Action: Alter warehouse

This action alters the warehouse, enabling users to re-size, change warehouse types, change auto-suspend settings, etc.

  • Fail if warehouse does not exist?: If the warehouse does not exist, the job entry will fail.
  • Warehouse Size: (X-Small, Small, Medium, Large, X-Large, 2X-Large, 3X-Large) The size of the warehouse to create.
  • Warehouse Type: (Standard, Enterprise) The type of warehouse to create.
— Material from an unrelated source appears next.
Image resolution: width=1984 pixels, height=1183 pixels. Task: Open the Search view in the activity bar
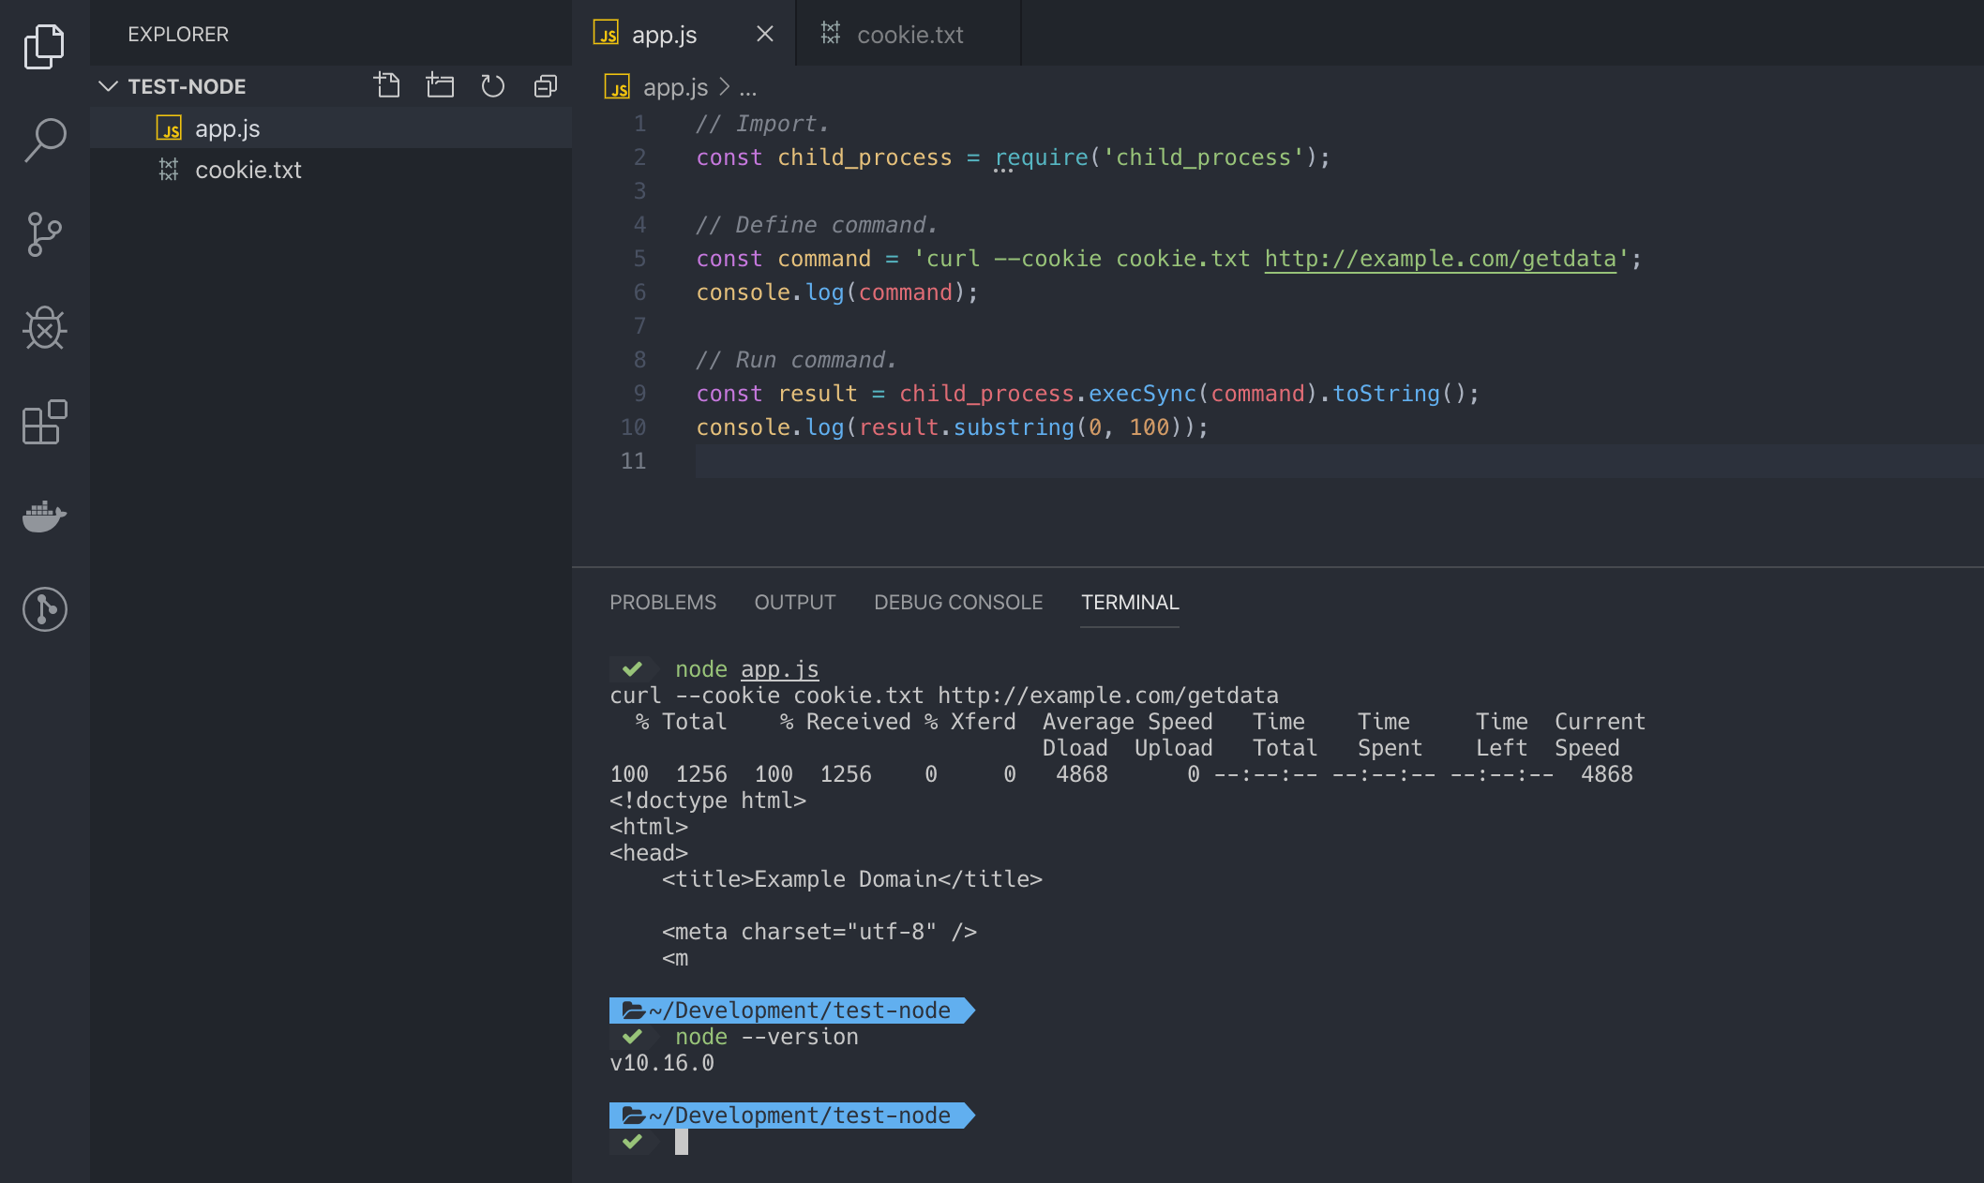pyautogui.click(x=44, y=141)
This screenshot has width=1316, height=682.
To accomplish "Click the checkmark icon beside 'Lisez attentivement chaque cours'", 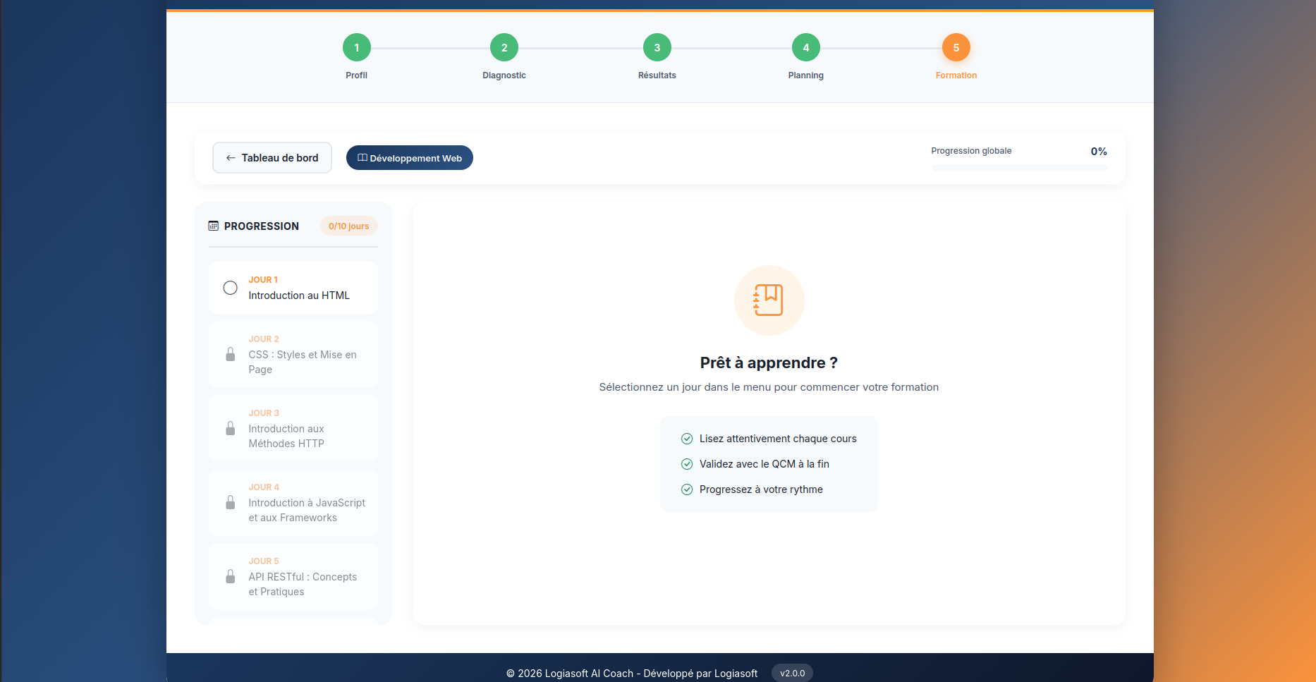I will (687, 438).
Enterprise warehouses have more memory available than Standard warehouses.
  • Max cluster size: The maximum cluster size for clustered warehouses.
  • Min cluster size: The minimum cluster size for clustered warehouses.
  • Auto suspend: The number of minutes of inactivity after which the warehouse will automatically suspend.
  • Auto resume?: Should the warehouse automatically resume when queries are run against it?
  • Resource monitor: The resource monitor used for tracking Snowflake usage and billing.
  • Comment: A comment to be included about the warehouse.

Contributing

Thew Snowflake Plugin for PDI is a community supported plugin. We encourage and support an active community that accepts contribution from the public -- including you! Community contributions take all forms from filing issues, to improving documentation, to patching code or offering improvements.

To contribute:

  • The Snowflake Plugin for PDI uses Github as its issue tracking system. Issues may be submitted at https://github.com/inquidia/PentahoSnowflakePlugin/issues
  • To improve documentation, or submit code improvements/patches fork this repository, make your changes, and submit a pull request to this repository. We will then review your contribution and accept as appropriate.
  • The Snowflake Plugin for PDI follows the Pentaho coding standards. Please make sure any contributions follow these standards.

Copyright & License

Copyright (C) 2016 by Inquidia Consulting : http://www.inquidia.com

Licensed under the Apache License, Version 2.0 (the "License"); you may not use this file except in compliance with the License. You may obtain a copy of the License at

http://www.apache.org/licenses/LICENSE-2.0

Unless required by applicable law or agreed to in writing, software distributed under the License is distributed on an "AS IS" BASIS, WITHOUT WARRANTIES OR CONDITIONS OF ANY KIND, either express or implied. See the License for the specific language governing permissions and limitations under the License.